CONSIGNES
1. Extrayez du texte fourni le passage exact qui débute aux mots « Tu affirmes que » et se termine après « à la liberté. ».
2. Répondez brièvement, d'après le texte fourni :
(a) Quelle crise, selon la personne qui écrit, la destinataire est-elle en train de traverser ?
(b) Selon le reportage évoqué, que peuvent enfin faire les femmes de certains pays depuis que le voile s'y est généralisé ?
(c) Qu'ont brûlé d'autres femmes avant elles ?

TEXTE FOURNI
* * * *

Je défendrai tes droits, donc, et je t’accepterai telle que tu es, mais ne me demande pas davantage je t’en prie. Parfois tu sembles vouloir provoquer et ça me fait sourire parce que je me dis que tu traverses ta crise d’ado et que ça va passer. Mais d’autres fois tu as l’air de chercher l’assentiment, l’approbation, on sent que comme tout le monde tu as envie qu’on t’aime mais je suis désolée, j’ai beau essayer, je n’y arrive pas, j’oscille juste entre colère, incompréhesion, tristesse et abattement.

Tu affirmes que ton voile est un instrument de liberté. Je me souviens de ce reportage où j’ai en effet appris que dans certains pays, depuis que le voile s’est généralisé, les femmes peuvent enfin sortir de chez elles seules, parler avec un homme en public, faire de longues études. Tant mieux pour elles. Je les encourage à porter ce voile si c’est pour elles le seul moyen de réussir à sortir, à étudier, à flirter, à se marier avec leur amoureux ou à rester célibataire si elles le souhaitent, à occuper des postes à responsabilité, à prendre la place qui leur revient de droit. Je les y encouragerai, oui, en espérant qu’un fois l’égalité atteinte, elles brûleront leur voile comme d’autres avant elles ont brûlé leurs soutiens-gorge. Mais ici ma chérie, je te l’assure, il n’est nul besoin de se couvrir la tête pour accéder à la liberté.

* * * *

ENTRÉES RÉPERTORIÉES

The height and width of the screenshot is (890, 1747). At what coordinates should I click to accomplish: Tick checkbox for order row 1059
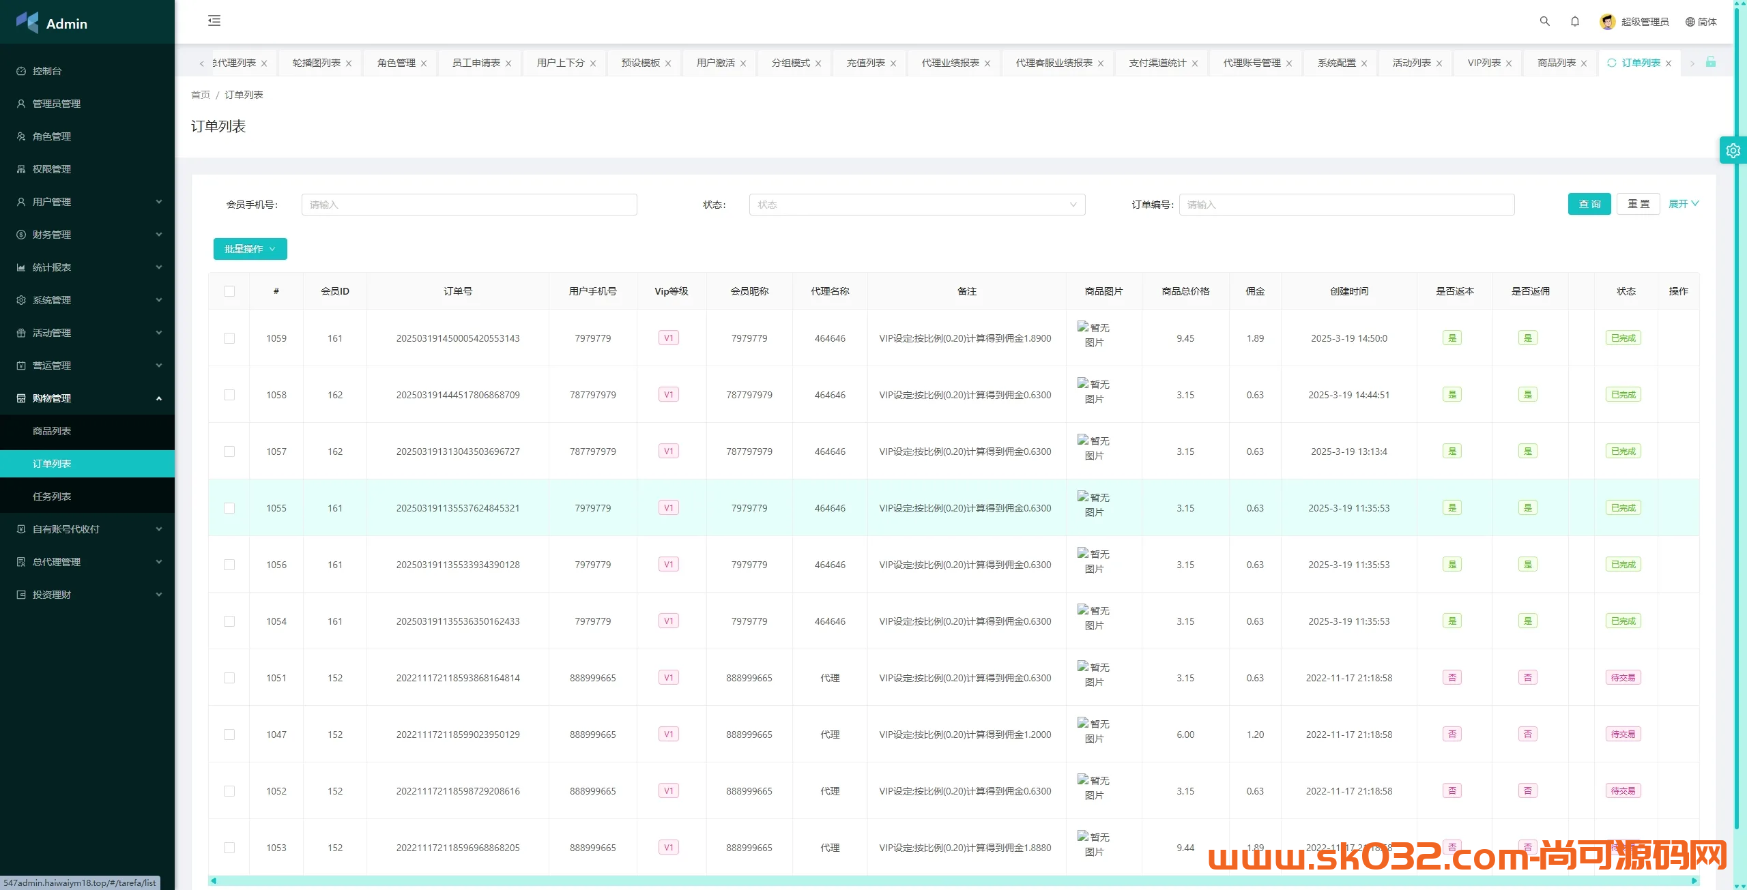[229, 338]
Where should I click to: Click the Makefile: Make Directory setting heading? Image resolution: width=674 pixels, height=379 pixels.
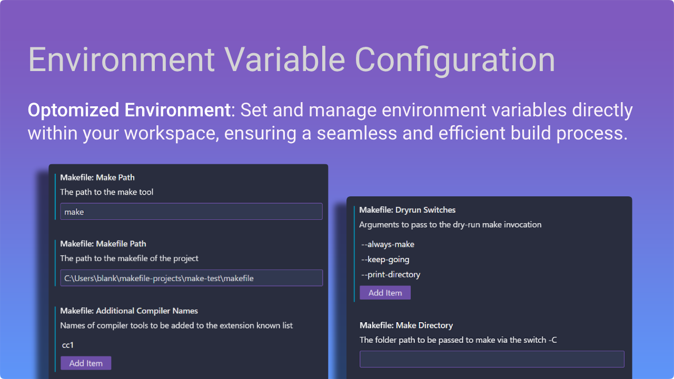coord(406,325)
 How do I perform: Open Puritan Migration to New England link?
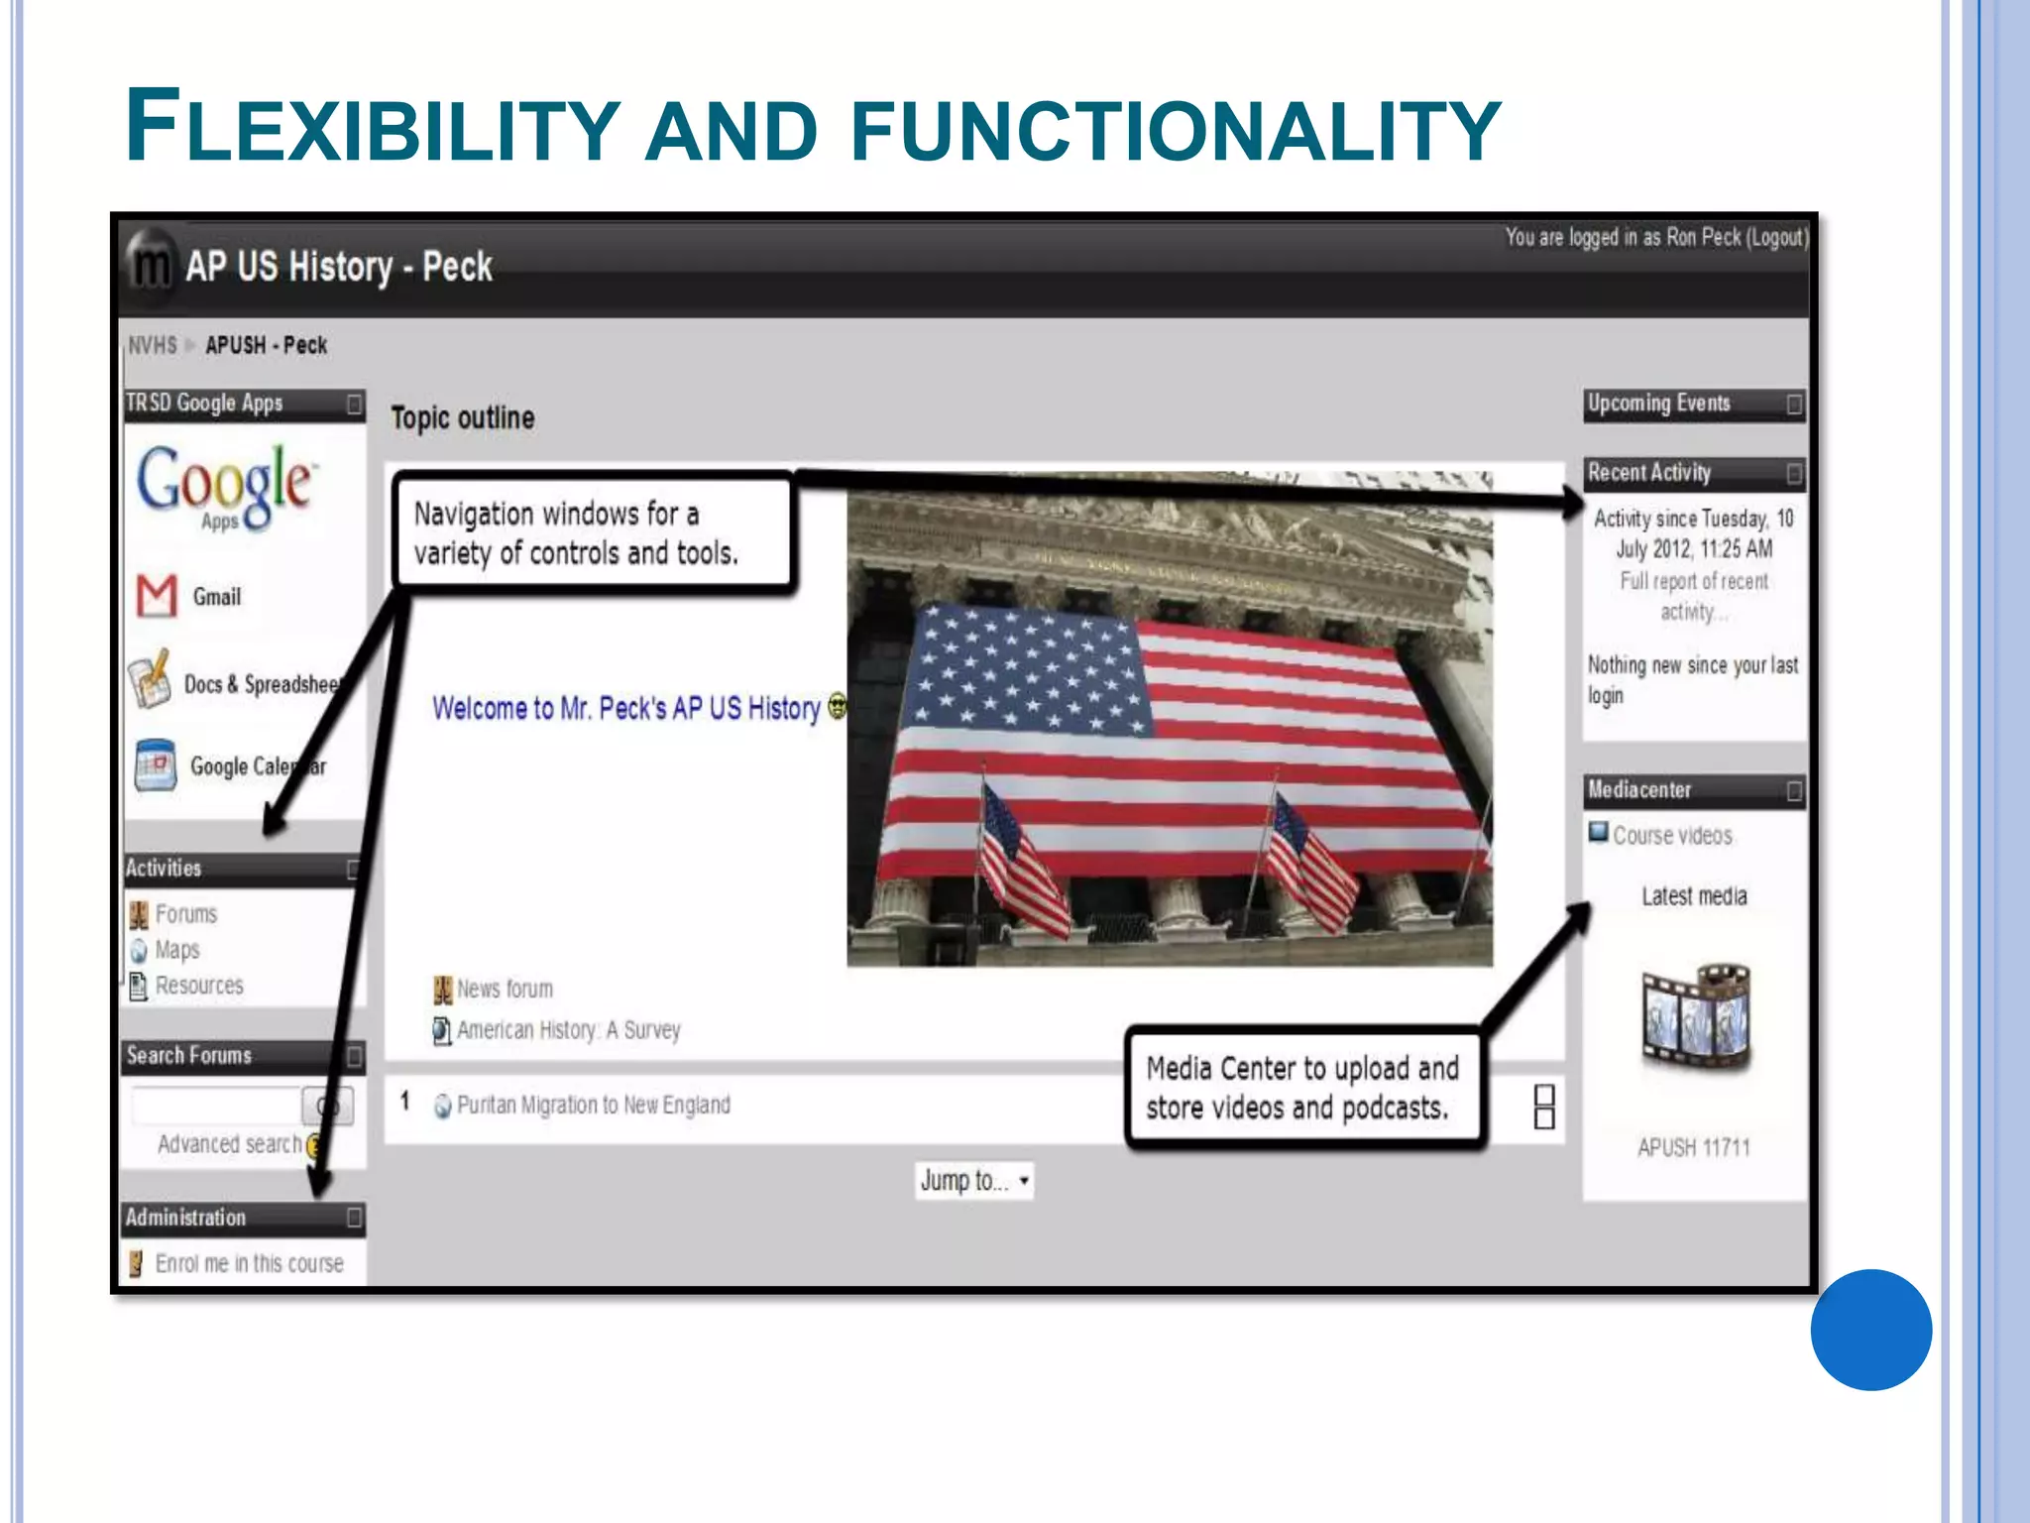pos(593,1105)
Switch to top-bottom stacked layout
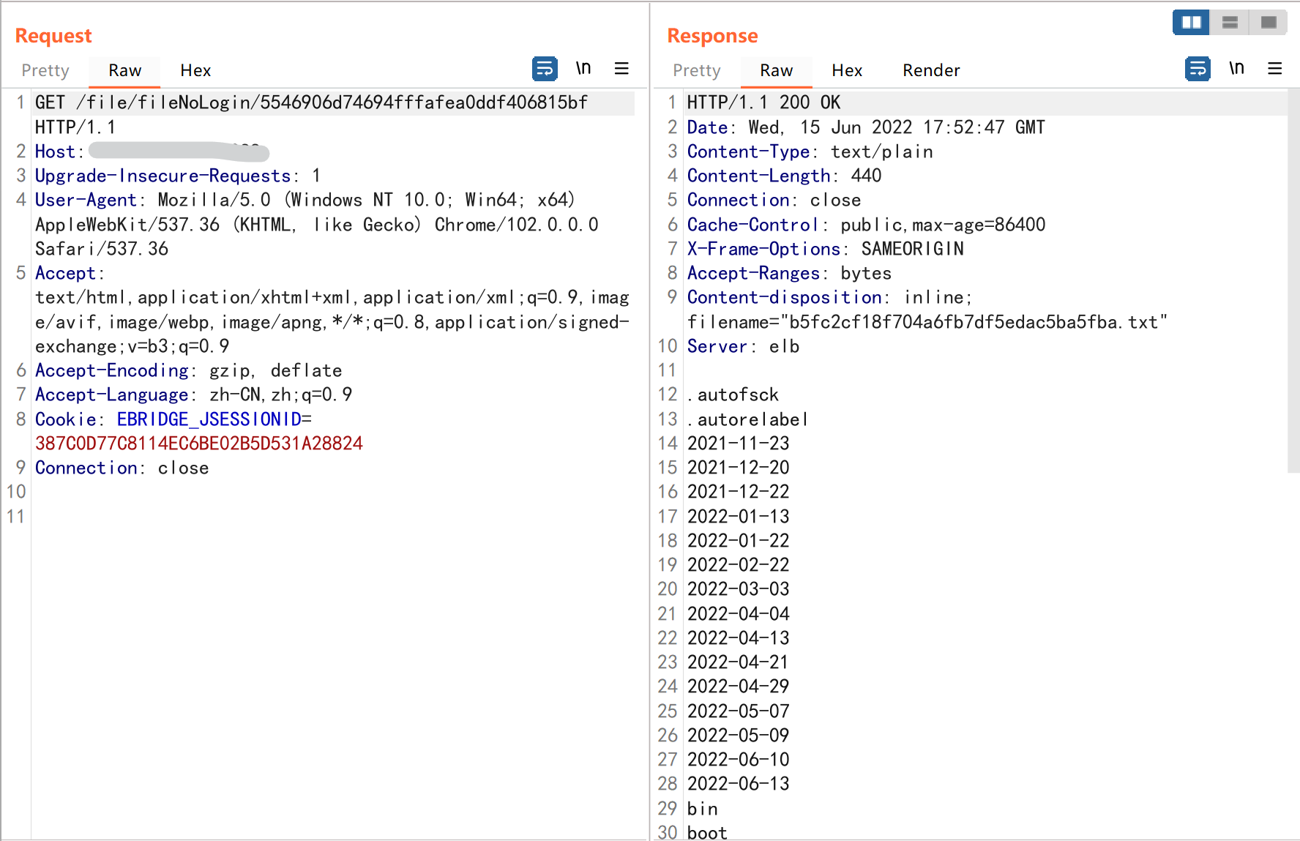 tap(1230, 23)
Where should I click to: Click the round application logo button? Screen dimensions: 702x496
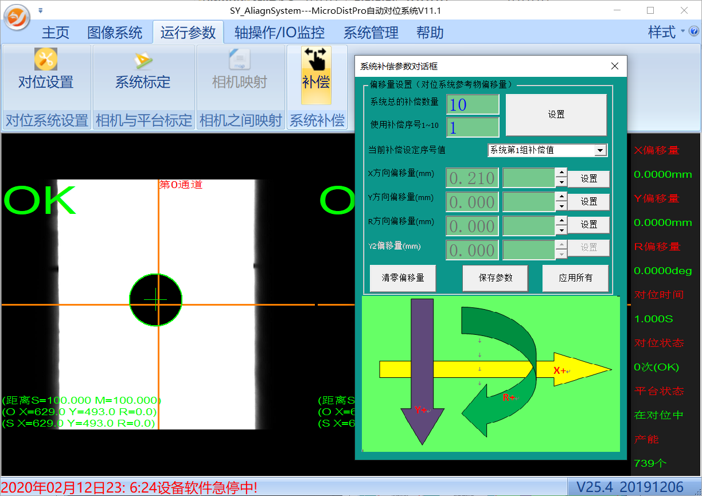click(18, 18)
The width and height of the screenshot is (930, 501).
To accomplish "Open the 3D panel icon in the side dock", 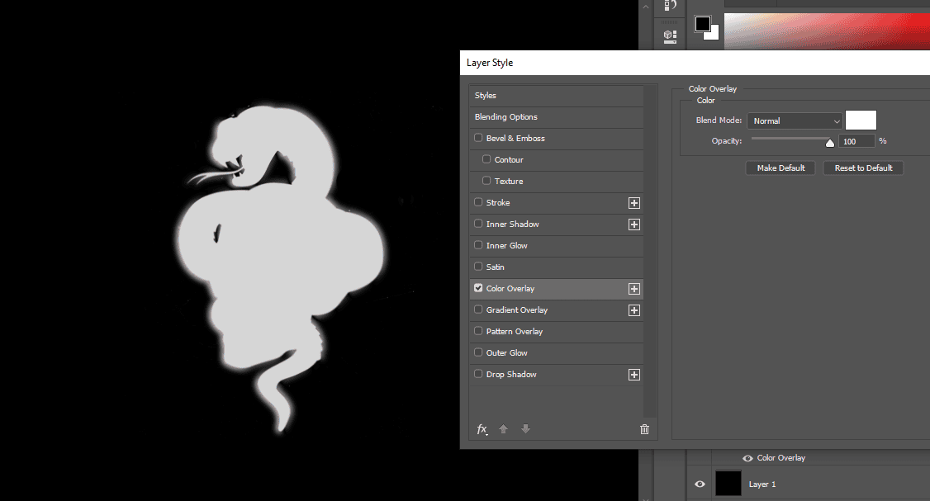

* * * *

RÉPONSES ATTENDUES
1.
Tu affirmes que ton voile est un instrument de liberté. Je me souviens de ce reportage où j’ai en effet appris que dans certains pays, depuis que le voile s’est généralisé, les femmes peuvent enfin sortir de chez elles seules, parler avec un homme en public, faire de longues études. Tant mieux pour elles. Je les encourage à porter ce voile si c’est pour elles le seul moyen de réussir à sortir, à étudier, à flirter, à se marier avec leur amoureux ou à rester célibataire si elles le souhaitent, à occuper des postes à responsabilité, à prendre la place qui leur revient de droit. Je les y encouragerai, oui, en espérant qu’un fois l’égalité atteinte, elles brûleront leur voile comme d’autres avant elles ont brûlé leurs soutiens-gorge. Mais ici ma chérie, je te l’assure, il n’est nul besoin de se couvrir la tête pour accéder à la liberté.

2.
(a) Sa crise d'ado.
(b) Sortir seules de chez elles, parler avec un homme en public et faire de longues études.
(c) Leurs soutiens-gorge.